Hacker News new | ask | show | jobs
by austinkhale 955 days ago
I love how thorough Cloudflare post mortem’s are. Reading the frank, transparent explanations are like a breath of fresh air compared to the obfuscation of nearly every other company comm’s strategy.

We were affected but it’s blog posts like these that make me never want to move away. Everyone makes mistakes. Everyone has bad days. It’s how you react afterwards that makes the difference.

3 comments

I would generally agree with you, but this post mortem was 75% blaming Flexential even though it took them almost two days to recover after power was restored. The power outage should have been a single paragraph and then pivoted - DC failures happen, its part of life. Failing to properly account for and recover from it is where the real learnings for Cloudflare are.
It was more of an incident report. The efforts to get back online were mostly around Flexential, so it makes sense to dive in to their failings. That said, it is clear there were major lapses of judgement around the control plane design since they should be able to withstand an earthquake. That they don't have regular disaster recovery testing of the control plane and its dependencies seems crazy. I wonder if it is more that some of those dependencies they hoped to eliminate and replace with in-house technology and hedged their bets on the risk.
> Everyone makes mistakes. Everyone has bad days.
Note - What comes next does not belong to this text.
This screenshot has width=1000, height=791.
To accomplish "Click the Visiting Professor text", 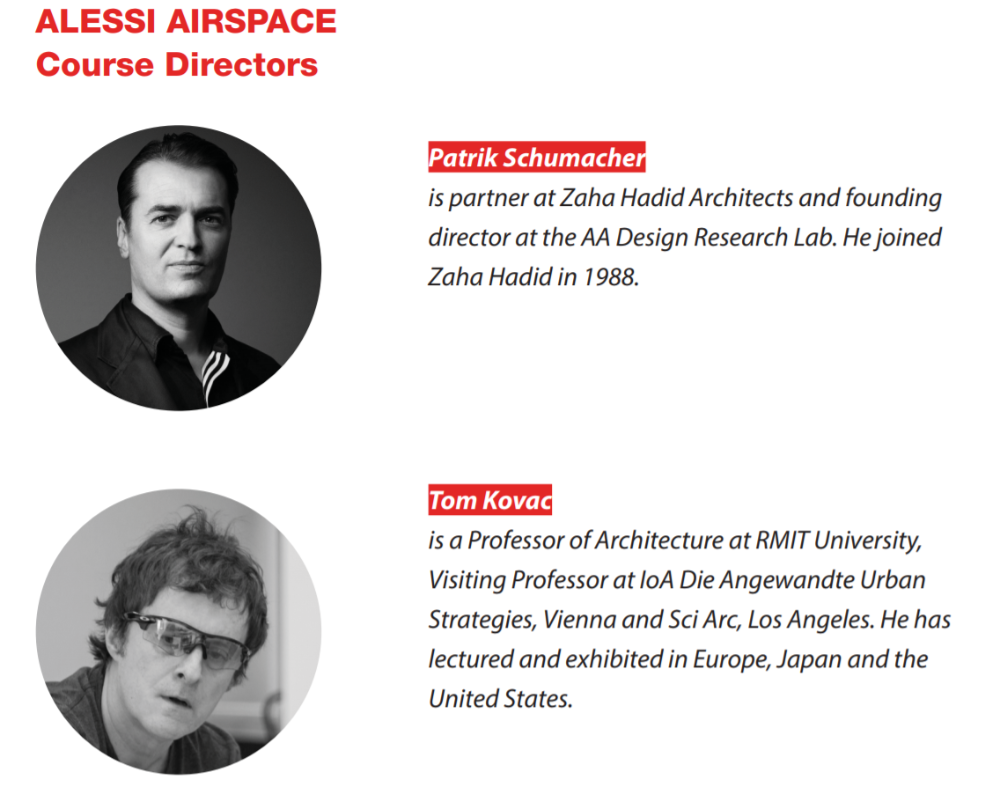I will point(518,580).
The issue is when you start having bad days every other day though. We use and depend on CloudFlare Images heavily, it has now been down more than 67 hours over the last 30 days (22h on October 9th, 42h Nov 2 - Nov 4 and a sprinkle of ~hour long outages in between). That's 90.6% availability over the last month.

Transparency is a great differentiator between providers that are fighting in the 99.9% availability range, but when you are hanging on for dear life to stay above the one 9 availability, it doesn't matter.

They are a younger company than these other providers. Microsoft, Google, and AWS had their own growth pains and disasters. Remember when Microsoft deleted all the data (contacts, photos, etc) off all their customers Danger phones by accident and had no backup. Talk about naming their product a self-fulfilling prophecy.
Cloudflare is 14 years old and Cloudflare Stream, the "newer services they didn't have time to make HA" is 6 years old today.
they are 14 years old at this point. aws has what, four years on them?
AWS was the public release of tooling that amazon had been bulding for almost 20 years at that point.

Similar story for GCP.

All three of them had decades of institutional knowledge and procedures in place around running big services by the time Cloudflare was founded.

> AWS was the public release of tooling that amazon had been bulding for almost 20 years at that point.

No, even at the onset AWS was an entirely-from-the-ground-up build. The only thing it could even be argued to sit on top of was the extremely crufty VMs and physical loadbalancers from the original Prod at that point, and those things were not doing anybody any favors.

No they didn't. Amazon was 12 years old when AWS launched. Google was 10 years old when GCP launched.
Cloudflare is fourteen years old
I agree, but I also think that for security purposes they should leave out extraneous detail. Also, I know they want to hold their suppliers accountable, but I would hold off pointing fingers. It doesn't really improve behavior, and it makes incentives worse.

I really appreciate that they're going to fix the process errors here. But as they suggested, there's a tension between moving fast and being sure. This is typically managed like the weather, buying rain jackets afterwards (not optimal). I'd be curious to see how they can make reliability part of the culture without tying development up in process.

Perhaps they can model the system in software, then use traffic analytics to validate their models. If they can lower the cost of reliability experiments by doing virtual experiments, they might be able to catch more before roll-out.

> I also think that for security purposes they should leave out extraneous detail

Disagree completely, it's the frank detail that makes me trust their story.

Maybe, but I think that their "Informed Speculation" section was probably unnecessary. They may or may not be correct, but give Flexential an opportunity to share what actually happened rather than openly guessing on what might have happened. Instead, state the facts you know and move onto your response and lessons learned.
Yeah, that part really rubbed me the wrong way. If this was a full postmortem published a couple of weeks after the fact and Flexential still wasn't providing details, I could maybe see including it, but this post is the wrong place and time.
I prefer to have their informed speculation here.

Has Flexential provided a similarly detailed, public root cause analysis? If so, maybe we can refer to it. If not, how do you expect us to read it?

It’s only been a couple of business days, and it’s likely that they themselves will need root cause from equipment vendors (and perhaps information from the utility) to fully explain what happened. Perhaps they won’t publish anything, but at least give them an opportunity before trying to do it for them.
I expect them to start reporting out what they know immediately, and update as they learn more. If they're not doing that, and indeed haven't reported anything in days, that is a huge failure.

Imagine if the literal power company failed, and took days to tell people what was going on. You can see why people are reading the postmortem that exists, rather than the one that doesn't.

Cloudflare vowed to be extremely transparent since the start of their existence. I'm very happy with the fact they have managed to keep this a core company value under extreme growth. I hope it continues after they reach a stable market cap. It isn't like Google that vowed not to be evil until they got big enough to be susceptible to antitrust regulation and negative incentives related to ad revenue.
What "security purposes"? Good security isn't based on ignorance of a system, it is on the system being good. We create a self fulfilling prophecy when we hide security practices because what happens is then very few will properly implement their security. Openness is necessary for learning.
> know they want to hold their suppliers accountable

They do both. They stated what their problem was and they stated their due diligence in picking a DC

> While the PDX-04’s design was certified Tier III before construction and is expected to provide high availability SLAs

They said the core issue: innovating fast, which led to not requiring in the high availability cluster.

Which is also a fix.

From cloudflare 's POV, part of what made it originally worse, is the lack of communication by the DC.

Which is an issue, if you want to inform clients.